Consider the following sequential, adaptive data generating process for $Y_1$, $Y_2$, $Y_3$. (By sequential I mean that we generate $Y_1$, $Y_2$, $Y_3$ in sequence and by adaptive I mean that $Y_3$ is generated depending on the observed values of $Y_1$ and $Y_2$.):
$Y_1 = X_1\ \beta + \epsilon_1$
$Y_2 = X_2\ \beta + \epsilon_2$
$Y_3 = X_3\ \beta + \epsilon_3$
$ X_3 = \begin{cases} X_{31} & \mbox{if }Y_1 Y_2 \gt 0 \\ X_{32} & \mbox{if }Y_1 Y_2 \le 0 \end{cases}$
where,
$X_1$, $X_2$, $X_{31}$ and $X_{32}$ are all 1 x 2 vectors.
$\beta$ is a 2 x 1 vector
$\epsilon_i \sim N(0,\sigma^2)$ for $i$ = 1, 2, 3
Suppose we observe the following sequence: {$Y_1 = y_1,\ Y_2 = y_2,\ X_3 = X_{31},\ Y_3 = y_3$} and wish to estimate the parameters $\beta$ and $\sigma$.
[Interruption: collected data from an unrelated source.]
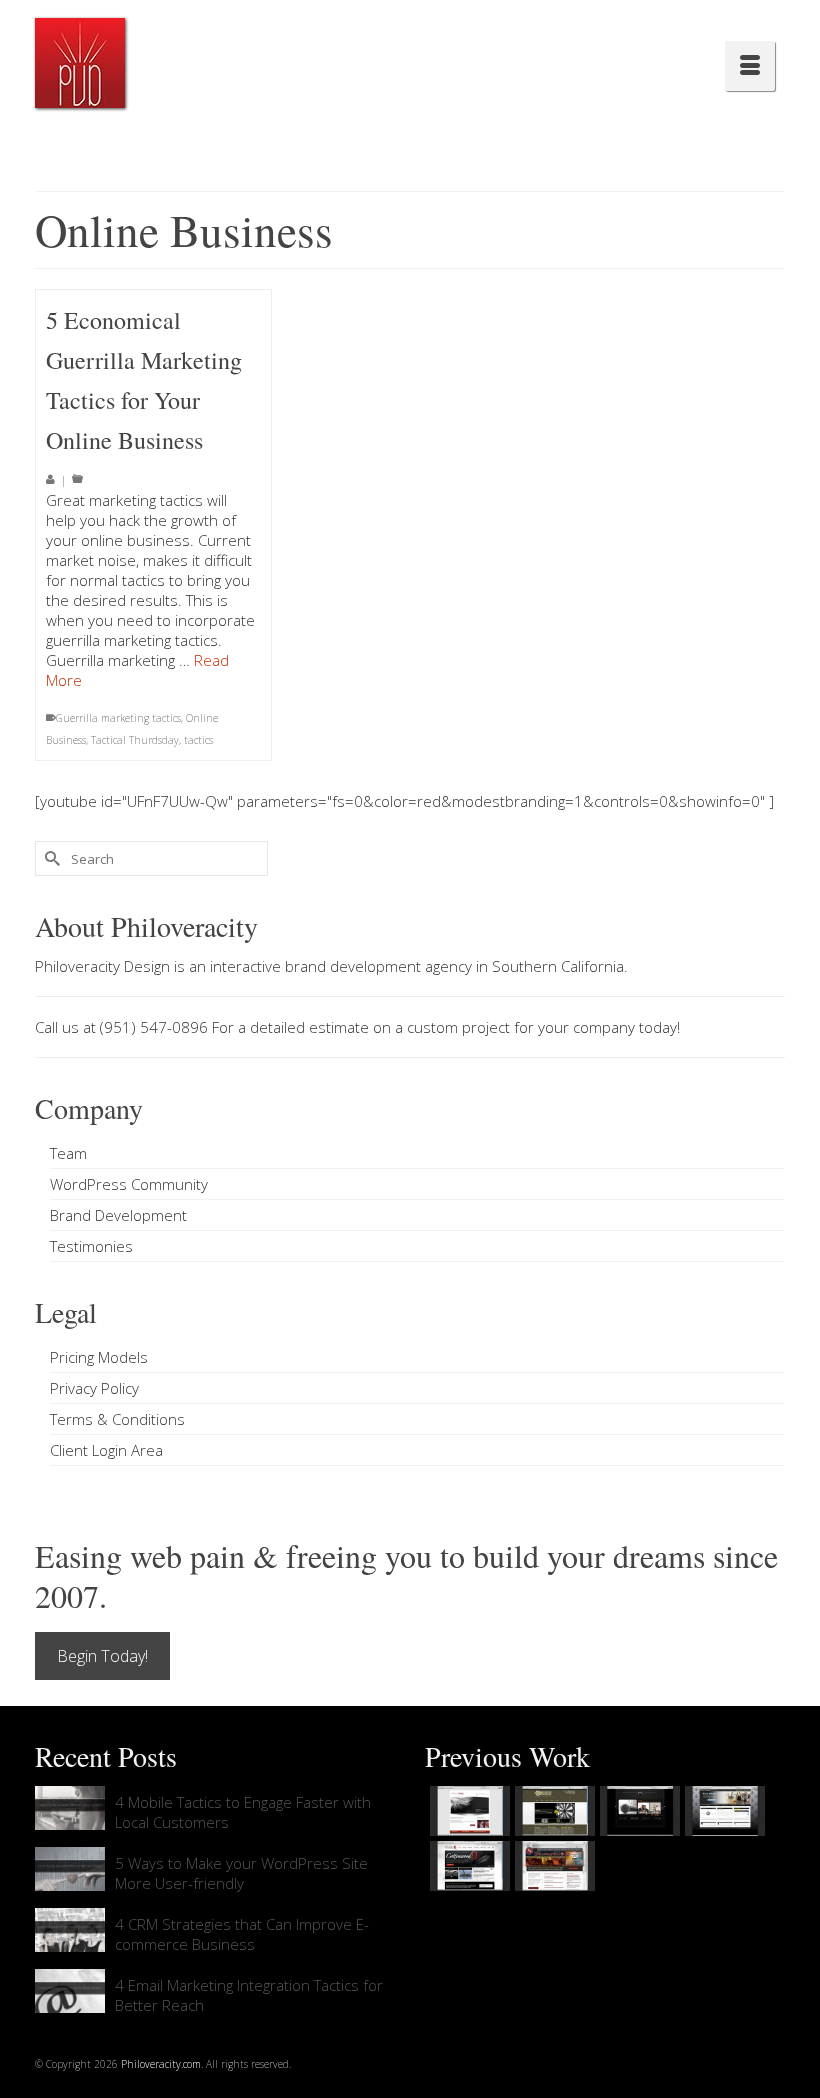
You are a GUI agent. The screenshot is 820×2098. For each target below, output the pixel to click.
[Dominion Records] (637, 1811)
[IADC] (552, 1866)
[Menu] (750, 66)
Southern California (558, 966)
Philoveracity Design (102, 966)
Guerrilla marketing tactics (118, 718)
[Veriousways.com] (467, 1811)
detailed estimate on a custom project (380, 1027)
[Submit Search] (50, 858)
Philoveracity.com (161, 2064)
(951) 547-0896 (154, 1027)
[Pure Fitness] (722, 1811)
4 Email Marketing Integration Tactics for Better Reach (249, 1995)
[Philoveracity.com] (80, 63)
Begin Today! (102, 1656)
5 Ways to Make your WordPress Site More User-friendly (241, 1873)
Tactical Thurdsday (135, 740)
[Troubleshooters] (552, 1811)
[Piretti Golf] (467, 1866)
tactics (198, 740)
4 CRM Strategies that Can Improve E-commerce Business (242, 1934)
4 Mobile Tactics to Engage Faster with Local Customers (243, 1812)
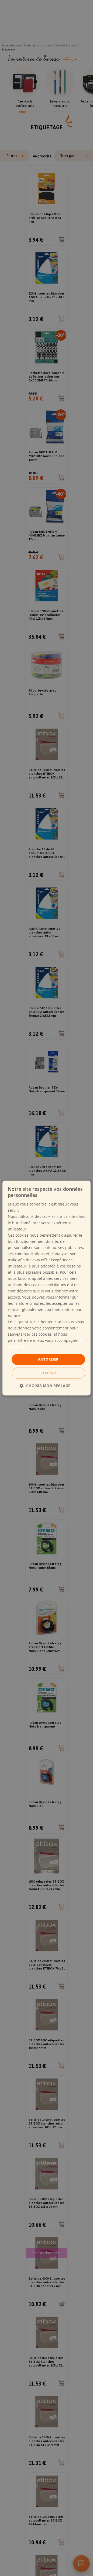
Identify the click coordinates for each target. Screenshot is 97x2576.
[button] (47, 1386)
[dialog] (46, 1288)
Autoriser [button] (48, 1359)
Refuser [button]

In order to write down the likelihood function note that we have four random variables: $Y_1$, $Y_2$, $X_3$ and $Y_3$. Therefore, the joint density of $Y_1$, $Y_2$, $X_3$ and $Y_3$ is given by:
$f(Y_1, Y_2, X_3, Y_3 |-) = f(Y_1|-)\ f(Y_2|-)\ [\ f(Y_3|X_{31},-)\ P(X_3=X_{31}|-)$
$\qquad \qquad \qquad \qquad \qquad \qquad \qquad \qquad \qquad \qquad \qquad \qquad + \ f(Y_3|X_{32},-)\ P(X_3={X_{32}}|-)\ ]$
(Note: I am suppressing the dependency of the density on $\beta$ and $\sigma$.)
Since the likelihood conditions on the observed data and our sequence is such that $y_1 y_2 >0$. Therefore, we have:
$L(\beta,\ \sigma | X_1,\ X_2,\ X_{31}, y_1, y_2, y_3) = f(Y_1|-)\ f(Y_2|-)\ f(Y_3|X_{31},-)\ P(X_3=X_{31}) $
Is the above the correct likelihood function for this data generating process?